Cadono dal cielo e si posano sui tetti

di Marco Colabraro

regia di Mara Ferrieri

 

con Martina de Santis Vincenzo Giordano Roberto Laureri Antonio Rosti 

 

 

Un uomo e il suo tetto. Una donna. Due antennisti: l’universo di un manager costretto alla ricerca del suo essere uomo. Un testo che racconta il mistero dell'identità e del suo andare in frantumi.  Un viaggio al termine del proprio essere. In uno spazio che evolve sempre più verso l'onirico e l'allucinato,  in un tempo sempre più difficile da misurare con  strumenti diversi dal battito del proprio cuore, Luca vive in una notte la sua tragica “educazione sentimentale”. Sospeso nella sua isola di  solitudine, su  un tetto che dà sulla follia o sulla guarigione dalla follia,  incontra delle figure che non potrà dimenticare.

 

24 e 25 febbraio ore 20.45

 

Il re del petrolio

di Federico Perrone

regia di Fulvio Vanacore

 

coreografie di Lara Guidetti - direzione musicale di Emanuele DeChecchi

con Daniele Ornatelli Tatiana Olear Antonio Peligra e con il I corso Attori e Regia

 

Nel bel mezzo del Postmoderno arriva un Re eterno.

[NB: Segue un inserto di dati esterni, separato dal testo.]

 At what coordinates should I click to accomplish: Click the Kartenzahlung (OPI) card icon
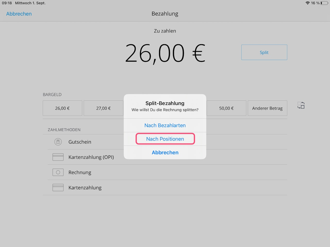58,157
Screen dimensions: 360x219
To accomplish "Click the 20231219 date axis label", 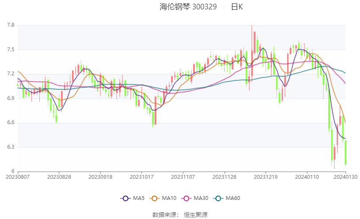I will [x=266, y=177].
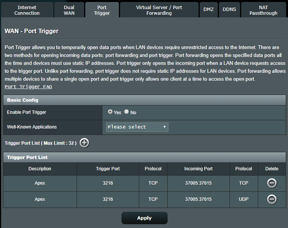Screen dimensions: 288x228
Task: Switch to the Internet Connection tab
Action: [27, 10]
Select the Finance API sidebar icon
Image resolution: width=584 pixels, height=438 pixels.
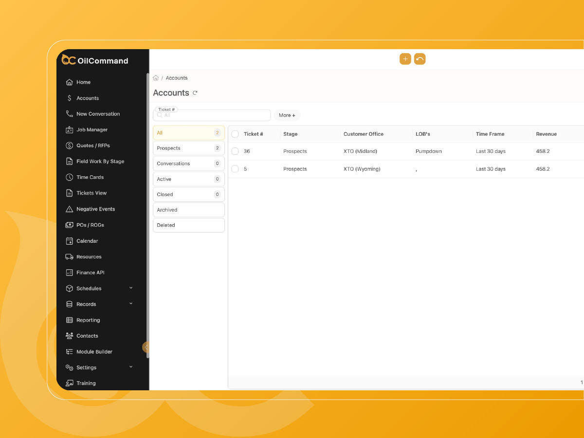coord(69,273)
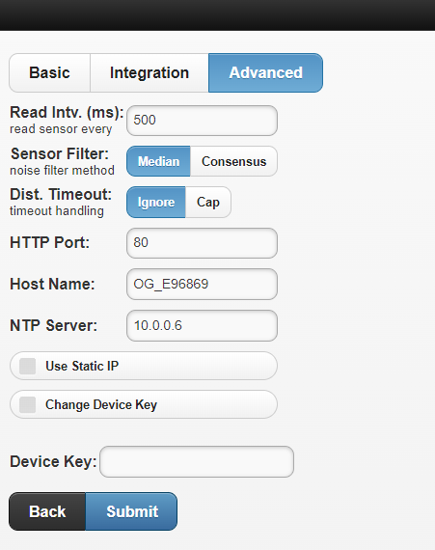Click the Dist. Timeout label text

point(61,194)
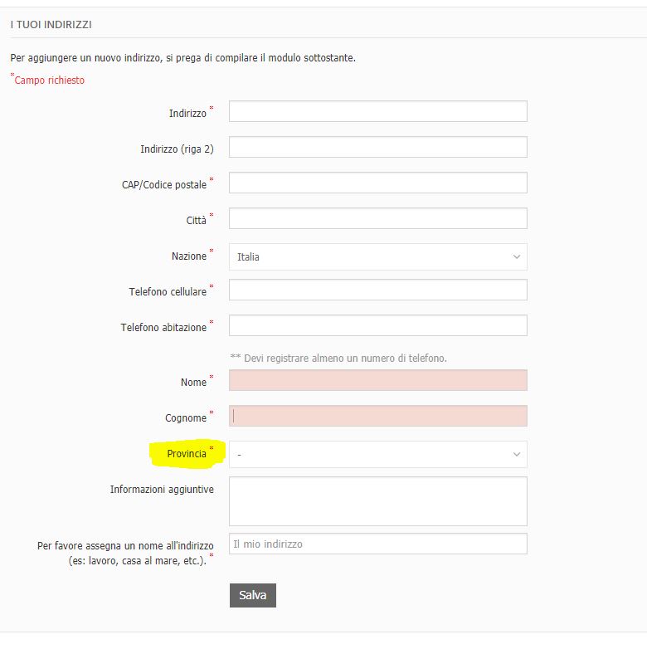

In una multietnica Technocrazia, concede tutto ai suoi sudditi.

E’ incontestabilmente l’Uomo più Ricco e Munifico del Mondo.

Ma c’è una cosa che il petrolio non può comprare.

E per un Dubbio il Re diventa Tiranno.

 

 

27 e 28 febbraio  ore 20.45

Erasing Lola

di Marcello Gori

 regia di Lorenzo Facchinelli

con Elisabetta Ferrari  Dario Merlini

 

Un ragazzo: Harry. Una ragazza: Lola. Tra di loro un macchinario avveniristico, rischioso e affascinante: memobox. Storia di un amore e di un'ossessione.